Jackie Kennedy incluso aparece en María Callas. Aunque no la interprete Natalie Portman, era forzoso traerla de vuelta por su vínculo con la cantante de ópera, habiendo compartido como amante al millonario Aristóteles Onassis (Haluk Bilginer en la película). Es un detalle anecdótico si bien ilustrativo de la coherencia del proyecto de Larraín, que en María Callas da continuidad al enfoque básico de la “saga” de abordar toda una vida a partir de una única partícula de la misma. El asesinato de JFK y el fin de semana en el que Lady Di decidió alejarse de la familia real británica conducen a los últimos días de vida de María Callas en París, en 1977.

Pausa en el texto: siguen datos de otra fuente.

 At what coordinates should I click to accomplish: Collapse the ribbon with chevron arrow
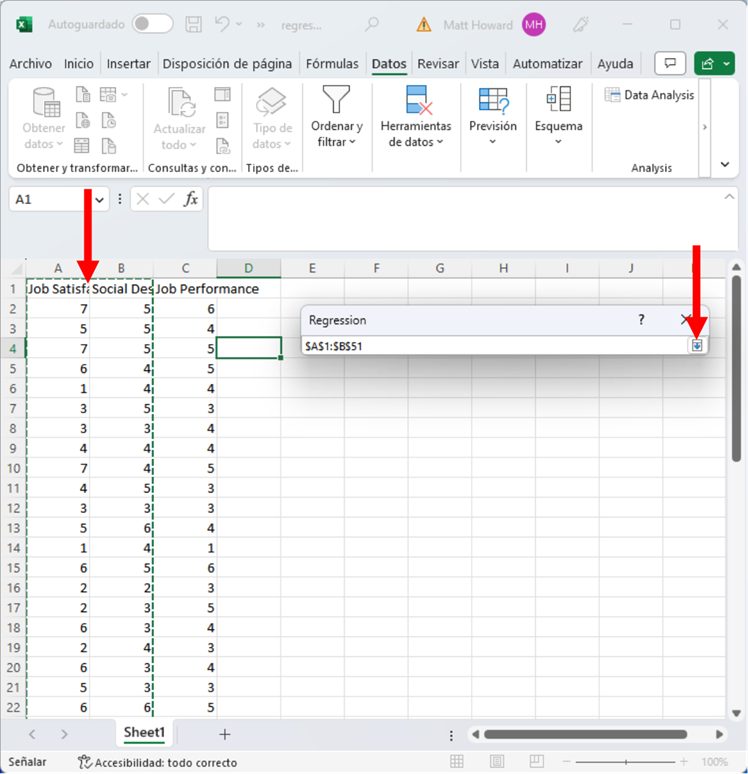(x=725, y=164)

Estos últimos días se diferencian de las vivencias de Jackie y Lady Di en que, bueno, fueron bastante tranquilos. María Callas ya estaba retirada de los escenarios, su voz convalecía, y no tenía mucho que hacer aparte de pasear a través de sus recuerdos en la única compañía de sus sirvientes —Pierfrancesco Favino y Alba Rohrwacher— y las drogas. En el piso de París donde sucede buena parte de la mínima trama Larraín emplea una gramática claustrofóbica semejante a la de sus películas anteriores. En este caso, sin embargo, el apego por las paredes del lugar de reclusión carece de violencia y no oprime a la protagonista. No le obliga a tomar decisiones como a Jackie y a Diana, sino que dispone un plácido espacio de reflexión.
Esto explica que María Callas sea tanto una película despiadadamente aburrida como un retrato más hábil y sensible que aquellos que formulaban Jackie y Spencer. Liberada de la urgencia de la historia, relegados sus sufrimientos más ruidosos al pasado, María Callas se limita a envejecer y a dejarse llevar serenamente por la melancolía. Larraín trabaja desde ese punto de partida con la artillería habitual de flashbacks e ideas efectistas —el periodista con el que se imagina hablando la protagonista… llamado Mandrax, como los medicamentos que toma— y sigue regodeándose groseramente en el esteticismo vacuo, pero las particularidades del material lo elevan y terminan por emitir una visión empática. Incluso bondadosa.
María Callas se sirve de estas coordenadas y de la delicada entrega de Angelina Jolie interpretando a la cantante para favorecer la inmersión psicológica más solvente que haya realizado Larraín durante su largo proyecto. El material, que sobre el papel podría parecer soso e irrelevante —y seguramente lo sea—, ayuda a contener de cabo a rabo una subjetividad particular, y el mayor logro de María Callas en ese sentido es su ajuste a la perspectiva de la diva. ¿Cómo piensa una diva?, ¿cómo funciona la cabeza de una figura tan adorada y alejada del mundo, cuyo talento desafía
cualquier comprensión terrenal? Pues seguramente se acerque mucho a como lo muestra Larraín: con teatralidad visceral, impostura y un equilibrismo imposible entre lo sublime y lo ridículo.
En la figura de la diva Larraín halla entonces lo que fue No para su trilogía pinochetista: la imagen primigenia, la productora original de esos símbolos tan enrevesados y aparatosos que en efecto representan historia cultural a través de hablar únicamente de sí mismos. Es lícito entonces mostrar desdén por el hallazgo, al no dejar de suponer una útil excusa para abismarse en lo cosmético —una excusa, en fin, para el irregular y a menudo irritante cine de Larraín—, y a la vez María Callas resulta extrañamente satisfactoria por mostrar, en definitiva, a un cineasta que tiene las cosas claras.